Oz Productivity Commission looking at online sales

Australia's Productivity Commission is re-igniting the debate about online retail, competition and taxation, with an issues paper published late last week.

The paper, titled "Economic Structure and Performance of the Australian Retail Industry", launches the commission's inquiry into the industry, with a particular focus on issues such as the impact of online retailing, and whether current tax and regulatory instruments need updating.

Since early this year, traditional retail players have been calling for a change to the threshold at which the GST (goods and services tax, analogous to the UK's VAT) is collected on purchases made from overseas internet sellers. While GST is legally due on all purchases, there is a long practice of not seeking to collect it when the purchase is less than $1,000.

Retailers blame this 10 per cent impost – or rather its lack – for making them unable to compete with products sold on sites like eBay.

The Productivity Commission appears to have only limited sympathy for this notion, however. The commission writes that the "value of parcels currently entering Australia and taking advantage of the low value threshold is less than $100". This figure, the commission notes, will be known with greater confidence when a study by Australian Customs is completed.

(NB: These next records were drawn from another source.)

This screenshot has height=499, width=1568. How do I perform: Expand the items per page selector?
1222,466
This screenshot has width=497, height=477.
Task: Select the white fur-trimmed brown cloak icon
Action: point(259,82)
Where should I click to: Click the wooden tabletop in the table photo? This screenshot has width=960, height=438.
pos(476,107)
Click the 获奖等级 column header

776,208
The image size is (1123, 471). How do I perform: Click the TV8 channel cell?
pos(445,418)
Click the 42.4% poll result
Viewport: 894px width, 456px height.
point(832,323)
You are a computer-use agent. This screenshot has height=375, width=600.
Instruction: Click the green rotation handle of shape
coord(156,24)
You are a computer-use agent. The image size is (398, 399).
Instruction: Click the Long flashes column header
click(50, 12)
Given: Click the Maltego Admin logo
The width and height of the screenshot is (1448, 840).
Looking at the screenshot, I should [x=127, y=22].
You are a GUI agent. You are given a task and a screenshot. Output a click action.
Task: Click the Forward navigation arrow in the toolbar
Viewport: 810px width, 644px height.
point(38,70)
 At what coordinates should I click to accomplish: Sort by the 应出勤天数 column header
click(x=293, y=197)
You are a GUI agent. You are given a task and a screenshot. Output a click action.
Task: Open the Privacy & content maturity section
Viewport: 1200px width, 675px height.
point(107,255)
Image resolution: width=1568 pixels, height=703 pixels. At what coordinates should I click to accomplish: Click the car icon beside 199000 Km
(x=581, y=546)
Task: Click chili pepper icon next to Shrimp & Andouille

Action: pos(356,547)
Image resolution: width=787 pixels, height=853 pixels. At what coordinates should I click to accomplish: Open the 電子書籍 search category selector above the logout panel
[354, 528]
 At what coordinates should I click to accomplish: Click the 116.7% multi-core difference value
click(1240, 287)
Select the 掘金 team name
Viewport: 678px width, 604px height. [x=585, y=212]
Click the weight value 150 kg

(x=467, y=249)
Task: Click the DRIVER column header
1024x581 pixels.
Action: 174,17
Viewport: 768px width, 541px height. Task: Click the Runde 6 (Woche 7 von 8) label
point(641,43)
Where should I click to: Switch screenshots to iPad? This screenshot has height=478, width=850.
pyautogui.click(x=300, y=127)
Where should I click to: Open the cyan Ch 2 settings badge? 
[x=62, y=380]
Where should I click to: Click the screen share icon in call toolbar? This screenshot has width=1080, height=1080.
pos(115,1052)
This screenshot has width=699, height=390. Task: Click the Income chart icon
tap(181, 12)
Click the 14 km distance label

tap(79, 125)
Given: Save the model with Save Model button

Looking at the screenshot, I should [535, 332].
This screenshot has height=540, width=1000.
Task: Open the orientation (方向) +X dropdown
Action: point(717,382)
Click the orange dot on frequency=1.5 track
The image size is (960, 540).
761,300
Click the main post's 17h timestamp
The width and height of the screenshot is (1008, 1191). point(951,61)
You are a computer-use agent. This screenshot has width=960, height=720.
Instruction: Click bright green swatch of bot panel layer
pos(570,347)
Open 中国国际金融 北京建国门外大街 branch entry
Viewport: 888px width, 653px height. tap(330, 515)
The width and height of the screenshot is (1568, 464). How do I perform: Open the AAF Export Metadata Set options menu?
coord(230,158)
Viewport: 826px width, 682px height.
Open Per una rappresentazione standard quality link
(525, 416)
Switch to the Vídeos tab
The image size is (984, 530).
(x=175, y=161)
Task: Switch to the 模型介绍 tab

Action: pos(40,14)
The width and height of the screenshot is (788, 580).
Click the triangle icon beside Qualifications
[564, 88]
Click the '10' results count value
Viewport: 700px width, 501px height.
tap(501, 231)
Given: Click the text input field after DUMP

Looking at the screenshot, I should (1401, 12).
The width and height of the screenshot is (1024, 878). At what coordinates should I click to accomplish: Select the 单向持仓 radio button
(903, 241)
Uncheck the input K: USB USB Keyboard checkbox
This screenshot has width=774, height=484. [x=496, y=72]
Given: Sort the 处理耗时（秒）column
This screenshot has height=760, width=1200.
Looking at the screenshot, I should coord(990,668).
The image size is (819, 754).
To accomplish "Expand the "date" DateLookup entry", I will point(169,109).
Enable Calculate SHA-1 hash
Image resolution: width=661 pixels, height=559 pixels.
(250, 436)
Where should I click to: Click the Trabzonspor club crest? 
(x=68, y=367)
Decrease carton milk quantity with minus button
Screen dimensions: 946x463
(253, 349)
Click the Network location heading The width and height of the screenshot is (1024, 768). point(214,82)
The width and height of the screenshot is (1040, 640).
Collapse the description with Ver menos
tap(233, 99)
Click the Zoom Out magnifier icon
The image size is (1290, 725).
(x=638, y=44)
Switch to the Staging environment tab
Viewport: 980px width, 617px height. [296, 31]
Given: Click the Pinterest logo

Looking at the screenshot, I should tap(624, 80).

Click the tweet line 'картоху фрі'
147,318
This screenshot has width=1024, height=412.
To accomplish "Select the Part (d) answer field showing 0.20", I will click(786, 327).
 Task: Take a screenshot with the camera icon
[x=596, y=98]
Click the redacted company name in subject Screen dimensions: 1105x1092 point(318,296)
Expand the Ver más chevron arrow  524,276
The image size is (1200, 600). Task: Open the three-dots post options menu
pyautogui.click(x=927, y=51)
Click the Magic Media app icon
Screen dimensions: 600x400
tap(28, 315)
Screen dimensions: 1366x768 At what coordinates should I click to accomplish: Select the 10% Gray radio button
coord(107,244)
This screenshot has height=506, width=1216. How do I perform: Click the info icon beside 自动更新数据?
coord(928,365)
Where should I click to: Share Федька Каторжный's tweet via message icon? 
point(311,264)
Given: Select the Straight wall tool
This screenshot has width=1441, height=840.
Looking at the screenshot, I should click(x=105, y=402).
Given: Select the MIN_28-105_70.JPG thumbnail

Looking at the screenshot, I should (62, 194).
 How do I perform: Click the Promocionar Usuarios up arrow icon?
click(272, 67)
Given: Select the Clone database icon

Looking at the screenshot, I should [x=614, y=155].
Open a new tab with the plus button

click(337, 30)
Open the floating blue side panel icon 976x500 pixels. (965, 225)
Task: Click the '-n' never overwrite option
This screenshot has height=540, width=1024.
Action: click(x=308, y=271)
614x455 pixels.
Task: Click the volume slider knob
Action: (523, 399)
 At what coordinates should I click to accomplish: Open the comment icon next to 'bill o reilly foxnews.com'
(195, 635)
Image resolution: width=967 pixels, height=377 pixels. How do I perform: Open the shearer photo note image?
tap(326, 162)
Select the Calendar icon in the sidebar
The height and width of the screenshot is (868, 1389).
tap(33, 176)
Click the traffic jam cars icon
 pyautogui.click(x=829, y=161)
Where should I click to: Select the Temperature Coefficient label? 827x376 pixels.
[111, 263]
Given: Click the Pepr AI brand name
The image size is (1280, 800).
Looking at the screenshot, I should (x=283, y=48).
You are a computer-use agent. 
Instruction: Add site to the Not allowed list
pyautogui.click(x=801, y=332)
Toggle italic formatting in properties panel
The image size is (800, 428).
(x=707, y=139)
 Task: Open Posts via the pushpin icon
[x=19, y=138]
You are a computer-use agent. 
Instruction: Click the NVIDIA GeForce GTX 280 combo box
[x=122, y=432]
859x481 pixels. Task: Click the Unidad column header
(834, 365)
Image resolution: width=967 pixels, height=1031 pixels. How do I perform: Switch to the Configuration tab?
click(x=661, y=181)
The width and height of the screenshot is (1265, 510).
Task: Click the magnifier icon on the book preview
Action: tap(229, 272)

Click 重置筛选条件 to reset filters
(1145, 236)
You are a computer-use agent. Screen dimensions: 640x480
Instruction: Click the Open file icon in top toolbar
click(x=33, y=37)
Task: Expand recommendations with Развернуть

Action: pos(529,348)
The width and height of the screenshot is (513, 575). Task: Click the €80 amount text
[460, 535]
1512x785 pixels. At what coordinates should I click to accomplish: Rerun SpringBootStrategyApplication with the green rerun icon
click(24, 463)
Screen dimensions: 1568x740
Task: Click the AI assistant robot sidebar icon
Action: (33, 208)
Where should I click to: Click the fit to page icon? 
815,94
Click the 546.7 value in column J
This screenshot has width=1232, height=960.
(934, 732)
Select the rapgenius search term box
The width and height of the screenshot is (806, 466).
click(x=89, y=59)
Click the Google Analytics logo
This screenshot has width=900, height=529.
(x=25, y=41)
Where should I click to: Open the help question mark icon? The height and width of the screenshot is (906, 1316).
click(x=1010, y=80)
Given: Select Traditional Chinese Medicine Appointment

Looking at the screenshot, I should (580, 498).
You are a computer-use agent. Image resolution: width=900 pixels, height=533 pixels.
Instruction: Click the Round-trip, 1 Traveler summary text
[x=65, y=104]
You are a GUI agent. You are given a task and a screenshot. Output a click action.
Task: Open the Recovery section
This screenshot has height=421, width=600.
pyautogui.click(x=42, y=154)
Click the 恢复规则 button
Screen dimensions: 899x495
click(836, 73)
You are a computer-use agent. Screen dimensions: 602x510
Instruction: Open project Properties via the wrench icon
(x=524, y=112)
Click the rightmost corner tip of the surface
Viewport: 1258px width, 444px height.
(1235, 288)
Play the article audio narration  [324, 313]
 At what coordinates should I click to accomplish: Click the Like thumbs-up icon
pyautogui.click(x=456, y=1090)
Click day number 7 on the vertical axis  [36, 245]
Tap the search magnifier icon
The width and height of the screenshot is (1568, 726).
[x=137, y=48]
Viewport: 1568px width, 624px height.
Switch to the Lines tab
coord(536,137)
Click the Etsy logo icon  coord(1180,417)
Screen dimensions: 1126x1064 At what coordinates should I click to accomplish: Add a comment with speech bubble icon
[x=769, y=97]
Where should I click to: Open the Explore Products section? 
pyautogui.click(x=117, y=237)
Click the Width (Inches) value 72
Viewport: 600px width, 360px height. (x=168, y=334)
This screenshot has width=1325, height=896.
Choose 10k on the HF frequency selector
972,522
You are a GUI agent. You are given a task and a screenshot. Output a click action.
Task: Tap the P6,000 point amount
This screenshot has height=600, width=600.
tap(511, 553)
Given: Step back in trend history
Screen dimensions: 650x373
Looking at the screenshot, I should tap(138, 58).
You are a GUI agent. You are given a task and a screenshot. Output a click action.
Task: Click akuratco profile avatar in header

If, as the commission expects, internet imports favour low-value products, it says an adjustment to the GST collection threshold would have little impact.

Interestingly, data presented by the Productivity Commission and sourced from the Australian Bureau of Statistics shows that "non-store" retail (including internet retailing) fell in Australia during the period 2008-2009, losing 22 per cent of revenue in Australian dollars.

The commission also subtly undermines the oft-stated nostrum that Australian retail prices are higher than those overseas because we have (relatively) higher costs for physical retail rents.

It notes that IBISWorld data ranks retail trade in Australia as offering the second-highest industry sector in terms of return on shareholders' funds, "notwithstanding labour and occupancy (including rental) costs" that "appear high" when compared to other countries such as the USA.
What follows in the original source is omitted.